August 7, 2000

 

Discerning Consumer

written by
Lynn Trenning

 

 

 

 

 

 

 

 

 

 

 

 

 

 

 

 

 

 

 

 

 

 

 

 

For more about Lynn Trenning, please visit her main page.

aired on WFAE, August 7, 2000

Being a discerning consumer is an endless challenge. There are so many things to get upset about in this world. Some corporations violate human rights, others commit environmental crimes, & still others donate money to the wrong political party (according to me). It is impossible to track all corporate infractions. But you have to have rules to shop by, because you can't buy everything you see, so I've created a few for myself. As the saying goes, you are what you buy.

I will not eat in a restaurant where someone has been killed. I know of three in Charlotte. I'm sure there are more. One was a former hardware store where the proprietor got bludgeoned to death by an unknown assailant. One is where the former proprietor shot a burglar in self-defense. Another is a popular fast food restaurant where a manager was shot in cold blood. People say I'm unfairly punishing today's owners for the sins of a criminal. I say it's a question of respect. And appetite.

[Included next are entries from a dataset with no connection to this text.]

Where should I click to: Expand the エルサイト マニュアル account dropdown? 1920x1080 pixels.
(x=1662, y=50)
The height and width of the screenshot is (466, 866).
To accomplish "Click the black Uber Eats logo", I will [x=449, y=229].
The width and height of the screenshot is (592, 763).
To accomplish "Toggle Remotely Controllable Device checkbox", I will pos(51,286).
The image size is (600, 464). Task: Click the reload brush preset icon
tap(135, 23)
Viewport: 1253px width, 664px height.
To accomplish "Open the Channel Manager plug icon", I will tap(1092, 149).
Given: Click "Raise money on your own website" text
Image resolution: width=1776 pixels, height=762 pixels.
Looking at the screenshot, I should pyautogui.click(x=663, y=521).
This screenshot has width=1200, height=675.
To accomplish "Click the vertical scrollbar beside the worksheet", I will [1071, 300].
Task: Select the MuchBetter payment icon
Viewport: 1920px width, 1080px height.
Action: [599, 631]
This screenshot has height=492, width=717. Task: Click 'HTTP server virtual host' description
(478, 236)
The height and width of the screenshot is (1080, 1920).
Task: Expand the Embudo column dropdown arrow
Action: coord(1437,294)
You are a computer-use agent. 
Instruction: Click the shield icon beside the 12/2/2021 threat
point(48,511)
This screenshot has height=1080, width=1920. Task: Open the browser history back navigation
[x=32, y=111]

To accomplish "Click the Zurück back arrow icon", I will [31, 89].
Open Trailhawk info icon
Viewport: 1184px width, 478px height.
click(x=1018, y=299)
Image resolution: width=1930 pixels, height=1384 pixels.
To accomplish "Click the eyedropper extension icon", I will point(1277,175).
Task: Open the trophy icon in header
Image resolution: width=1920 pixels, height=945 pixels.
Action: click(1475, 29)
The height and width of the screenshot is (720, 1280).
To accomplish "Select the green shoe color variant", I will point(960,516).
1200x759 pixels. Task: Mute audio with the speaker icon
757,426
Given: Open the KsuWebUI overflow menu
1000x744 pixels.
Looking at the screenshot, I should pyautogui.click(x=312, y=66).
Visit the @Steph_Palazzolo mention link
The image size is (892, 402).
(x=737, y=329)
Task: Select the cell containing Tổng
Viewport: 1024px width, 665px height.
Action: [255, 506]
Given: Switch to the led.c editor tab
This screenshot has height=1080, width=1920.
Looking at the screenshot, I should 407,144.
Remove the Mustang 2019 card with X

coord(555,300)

I don't buy clothes that advertise the company that made them in huge letters across the chest of the product. I expect to be reimbursed for such promotion. People who sport such products are both unwitting billboards and unpaid labor.

I will not shop in any establishment that assaults my ears. This includes grocery stores where an announcer incessantly prattles about in-store specials, restaurants with televisions turned on so loud they interfere with conversations, and retail establishments with radios tuned into the static station. You may as well simultaneously drill my molar and drag my fingernails on a newly washed chalkboard. Such tactics don't make me want to shop until I drop.

I will not shop in a stand-alone drug store, or a new drug store that stands in the place of an old favorite drug store. I will not shop in a drug store that has not complied with simple aesthetically pleasing building plans requested by the neighbors who are supposed to frequent that drug store.

I will not eat in restaurants that have less than an A grade from the Health Department. I have worked in many restaurants, and know what can go on even in the cleanest of kitchens, so if you have a B rating, call me next year when they give you another chance, and maybe I will too.

I will not shop at large box stores that pull their locations from the inner city and invest their resources in building suburban sprawl on the outskirts of the city on former farmland. These stores support poor land use, unwisely squander infrastructure dollars, and encourage more people to drive further distances, which decreases the quality of life in many ways. I really can't say enough mean things about them.

I will not shop at stores where the clerk doesn't greet me pleasantly one out of three times. I'd like to be more strict about this rule, but in today's rude economy, I'd have to live without consumer goods.

Sometimes I have to break these rules and it hurts me, so I do it alone, in a hurry, and will deny it later even to those closest to me. But you can only break rules if you have them, so make yourselves a few. The only power you have as a consumer is to withhold your wallet.